* _ENTRIES PROVIDED_
──────────────────────────────

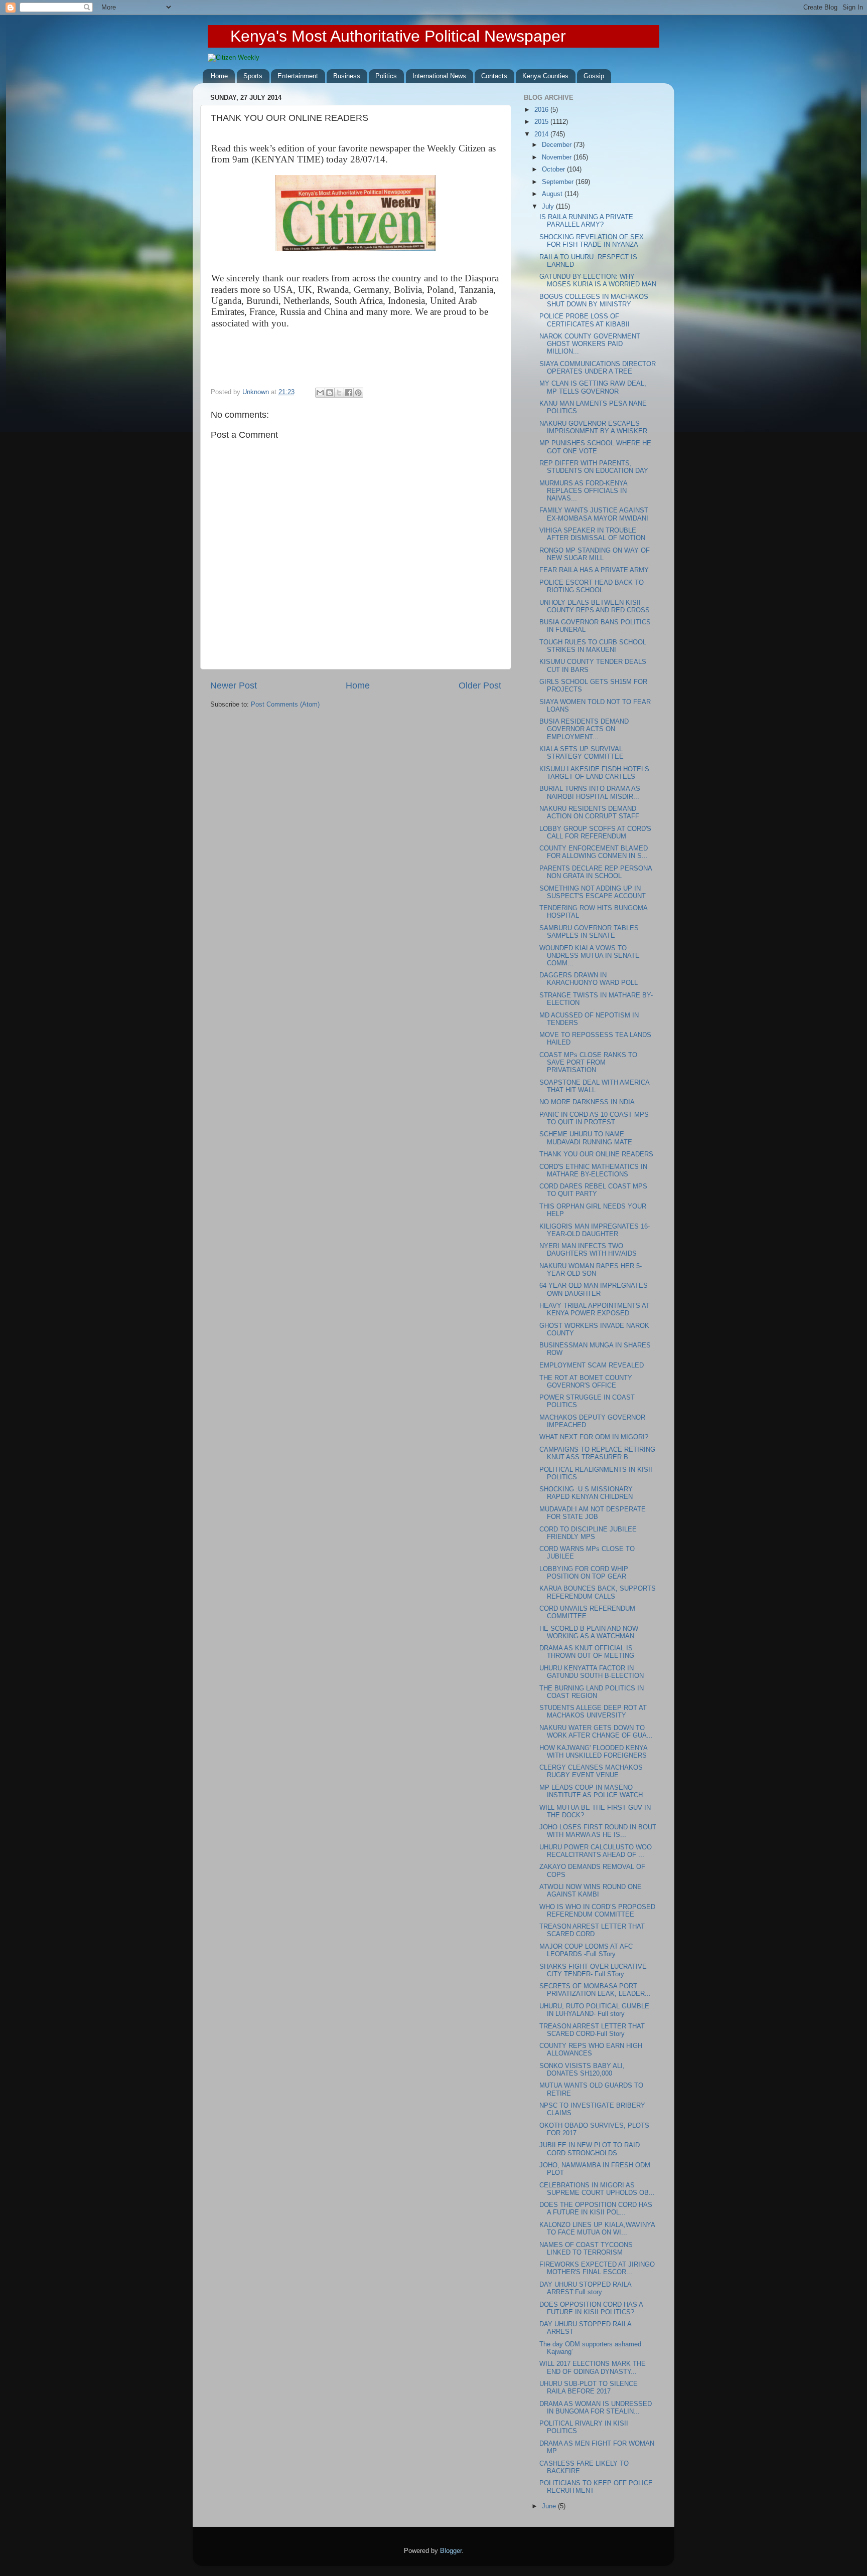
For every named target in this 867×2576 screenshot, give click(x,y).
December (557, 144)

──────────────────────────────

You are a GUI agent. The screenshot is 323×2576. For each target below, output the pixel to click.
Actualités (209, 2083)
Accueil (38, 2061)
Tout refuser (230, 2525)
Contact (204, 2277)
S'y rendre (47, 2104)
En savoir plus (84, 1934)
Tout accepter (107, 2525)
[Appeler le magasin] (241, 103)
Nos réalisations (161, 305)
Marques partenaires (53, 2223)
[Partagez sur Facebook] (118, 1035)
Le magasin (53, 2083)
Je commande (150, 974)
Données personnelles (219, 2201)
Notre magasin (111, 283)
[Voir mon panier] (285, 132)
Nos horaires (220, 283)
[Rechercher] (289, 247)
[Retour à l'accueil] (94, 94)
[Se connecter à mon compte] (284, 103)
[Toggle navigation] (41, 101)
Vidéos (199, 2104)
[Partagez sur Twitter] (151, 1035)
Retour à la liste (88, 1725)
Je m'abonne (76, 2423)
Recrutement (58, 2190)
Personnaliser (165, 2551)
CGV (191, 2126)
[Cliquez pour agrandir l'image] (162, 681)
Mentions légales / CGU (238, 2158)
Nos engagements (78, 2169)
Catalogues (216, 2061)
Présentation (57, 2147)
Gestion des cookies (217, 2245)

──────────────────────────────

* _ABOUT THIS TASK_
Return only the stretch of the material above from the line holding "For every named" through the line holding "December (557, 144)", copied exactly.

* _ANSWER SECTION_
For every named target in this 867×2576 screenshot, give click(x,y).
December (557, 144)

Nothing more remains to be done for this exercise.